QUESTION: Hello,
I am a French Astrophysicist and I end up watching with great interest a TV story about Martin Armstrong. As a scientist I am really curious and keen to build new connection between our way of describing the Universe and the bias introduced by our own vision and history. Hence I was wondering if the algorithm that Martin has developed was ever tested on human knowledge discovery or if this is something that could be interesting to do.
Kind Regards,
IA
ANSWER: Absolutely. There is cycle to knowledge that I have also encountered and found fascinating. We reach period of knowledge and then we seem to lose it all and reboot. Society before the Dark Age knew the Earth was round and not flat. For example, if we look at the ancient Greeks, the knew the Earth was round and not flat. They burned people like Giordano Bruno (1548–1600) alive at the stake for claiming the world was round and it revolved around the sun instead of the other way around.
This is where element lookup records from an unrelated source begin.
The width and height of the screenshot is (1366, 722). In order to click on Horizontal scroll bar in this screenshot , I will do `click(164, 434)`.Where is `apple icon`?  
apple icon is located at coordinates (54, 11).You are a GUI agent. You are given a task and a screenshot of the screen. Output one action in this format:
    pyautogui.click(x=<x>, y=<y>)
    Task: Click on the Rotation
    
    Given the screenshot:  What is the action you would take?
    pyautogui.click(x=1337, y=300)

The Greek philosopher Aristotle (384-322 BC) argued in his writings that the Earth was spherical, because of the circular shadow it cast on the Moon, during a lunar eclipse. Another reason was that some stars visible from Egypt are not seen further north. Aristotle wrote:
The evidence of the senses further corroborates this. How else would eclipses of the moon show segments shaped as we see them? As it is, the shapes which the moon itself each month shows are of every kind — straight, gibbous, and concave — but in eclipses the outline is always curved: and, since it is the interposition of the earth that makes the eclipse, the form of this line will be caused by the form of the earth’s surface, which is therefore spherical.